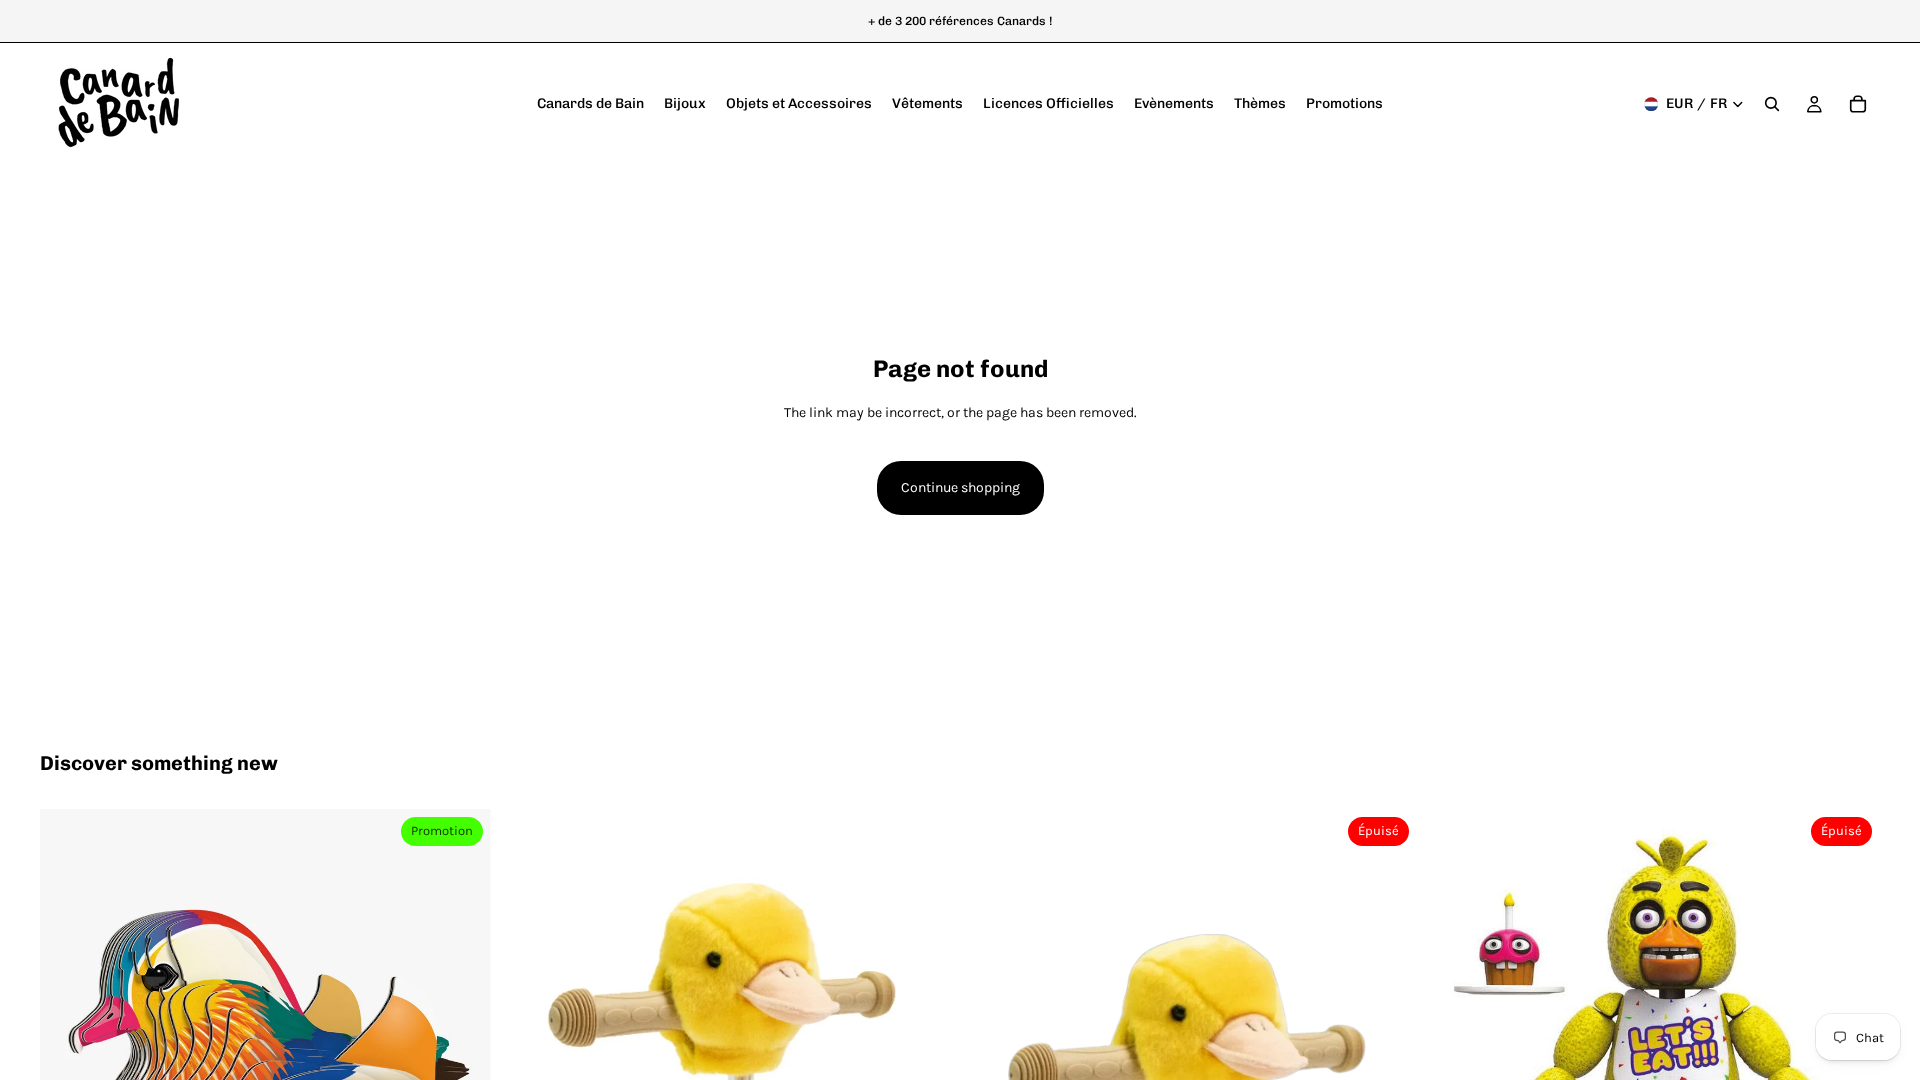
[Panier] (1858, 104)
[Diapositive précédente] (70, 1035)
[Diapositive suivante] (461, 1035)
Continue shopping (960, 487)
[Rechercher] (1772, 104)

★ ★ ★

• Your assignment: Whenever a line in the entries above includes the word "Diapositive", pull that line out.

• Written answer:
[Diapositive précédente] (70, 1035)
[Diapositive suivante] (461, 1035)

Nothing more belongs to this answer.